Editor’s note. For the latest information about the June 29-July 1 convention, go to nrlconvention.com. The following interview was conducted via email.
Q: What have been the most prominent developments in the ABC link in the year since you last spoke at the National Right to Life Convention?
Dr. Brind: On the scientific front, the most prominent would certainly be the new systematic review and meta-analysis on the ABC link in South Asia (Indian subcontinent) that we at the Breast Cancer Prevention Institute are currently preparing for publication. At this point I can say that the overall risk increase for women who have an induced abortion is far higher than the risk in the West and in China.
I expect that by the time of the NRLC convention, the paper by my colleagues and myself will have been submitted for peer-reviewed publication. As of last year, we had identified 15 primary studies on abortion and South Asia which reported data on the ABC link, and since then, we have found 5 more. So our paper will review 20 studies (unless any more pop up before we submit the paper!).

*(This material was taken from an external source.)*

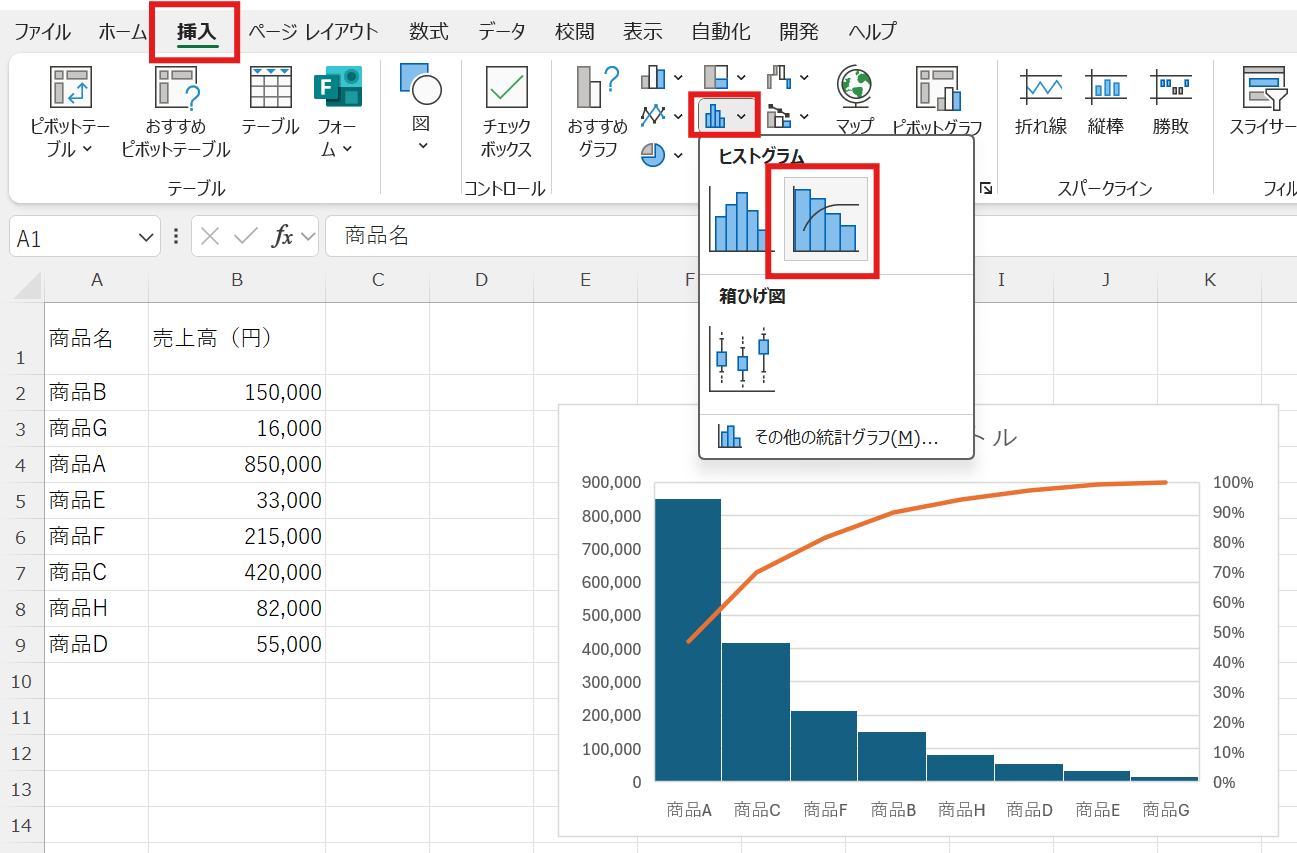
Task: Open the ページ レイアウト tab
Action: pyautogui.click(x=313, y=31)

Q: What about abortion and the Western world? Has any other research been published lately on the ABC link?
Dr. Brind: Another recent development is newly published research from the British actuary Patrick Carroll, who heads the Pension and Population Research Institute in London. Very briefly, Carroll used the long-standing rigid demarcations of social class in the UK to study a worldwide characteristic of breast cancer: The fact is there is a social gradient: wealthier. Better educated women are more susceptible to breast cancer than are less wealthy, less educated women.
This development in breast cancer research provides independent support for the ABC link from a completely different approach than classical epidemiology: comparing long-term trends among large groups of women with different characteristics.

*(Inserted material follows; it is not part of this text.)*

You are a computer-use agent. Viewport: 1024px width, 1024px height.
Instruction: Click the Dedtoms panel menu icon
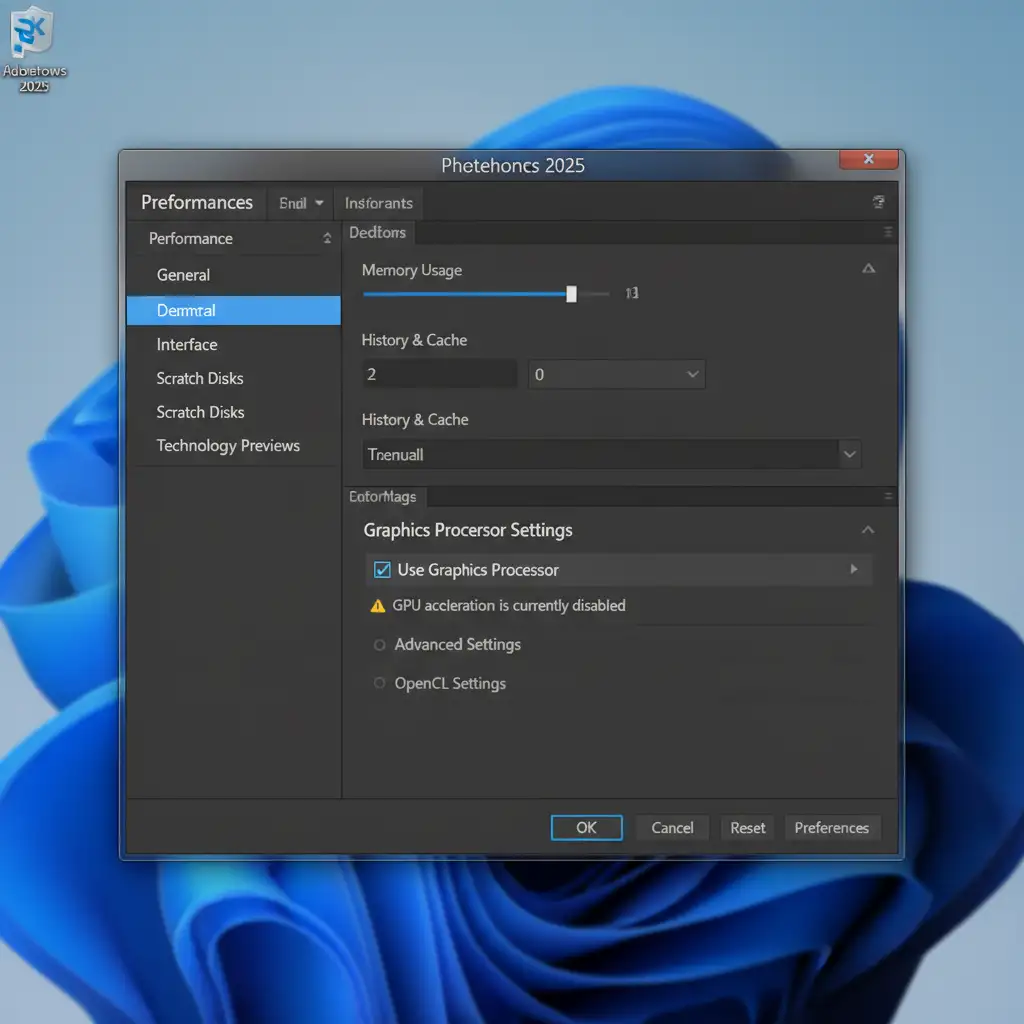click(x=888, y=232)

To some extent, there is a correlation between social class and certain known risk factors, such as later age at first childbirth, having fewer children, and breastfeeding them less. However that has failed to explain most of the observed social gradient in breast cancer incidence. What Carroll did is compare the social gradient and breast cancer incidence among the different countries of the UK, i.e., England and Wales, Scotland, and Northern Ireland. A striking finding of his new study is that the social gradient is steepest in England and Wales, where abortion rates are highest, while the gradient is substantially reduced in Scotland, where the abortion rate is lower.

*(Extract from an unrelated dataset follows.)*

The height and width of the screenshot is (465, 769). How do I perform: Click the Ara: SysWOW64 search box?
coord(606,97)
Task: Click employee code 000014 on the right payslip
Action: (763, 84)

But most striking is that in Northern Ireland, where abortion is still largely illegal and rare, the social gradient almost disappears! So abortion is, as it were, the last risk factor standing to explain, in large part, why breast cancer is a disease of the “higher” classes.
Q: What new or additional weaknesses have sprung up in case against the ABC Link?
Dr. Brind: I’m glad you asked! Now here’s a surprise. As your readers know one of the primary defenses used to dismiss the reality of the ABC link is something called “response bias.” The reason there appears to be more breast cancer among women who have aborted (the argument goes) is because women who do not have breast cancer are more likely than women with breast cancer to deny their abortion history. Or, conversely, those women who have been diagnosed with breast cancer are more likely to come clean about their abortions than are healthy women. Thus it would only appear (falsely) that abortion was associated with breast cancer, due to recall bias.
I have argued for years that there is simply no evidence to support this hypothesis.
But now, I tell you that in studying the South Asian data, I have found evidence of response bias! But it isn’t bias in the direction of overestimating the relative risk of abortion. Rather, it is in the direction of underestimating the risk!
So, without giving away too much from our new study, I have found that in several studies which show little or no risk increase for women who’ve had an induced abortion, there is a tendency for there to be missing data on abortion predominantly among breast cancer patients, rather than healthy women.
It seems that there are several studies in which all of the patients identified as breast cancer patients in a given time period participate in the study, i.e., there is a 100% participation rate among eligible patients. While participation rates are usually high—over 90%–100% is rather unheard of.
So what does this mean? Here’s my hypothesis . Considering how hard high quality medical care is to come by for most women in the relatively non-affluent countries of South Asia, breast cancer patients may be concerned that by not participating it may negatively impact their treatment. Hence, there may be some subtle form of coercion at play. So, when it comes to answering specific questions about sensitive issues such as abortion history, the patients decline to answer these questions, which shows up as missing data in the tables. Meanwhile, healthy women who are asked to participate in a breast cancer study who don’t want to report on such sensitive issues are more likely to simply opt out of participation in the study altogether. So the population of healthy controls is then fleshed out with women who don’t mind disclosing such personal information, and little or no data goes missing.
Q: So what is the bottom line?
Dr. Brind: The bottom line is that since fewer breast cancer patients who had abortions report them, abortion is underreported among patients compared to controls, and the relative risk is underestimated in the study. More on this at the Convention in Milwaukee this summer!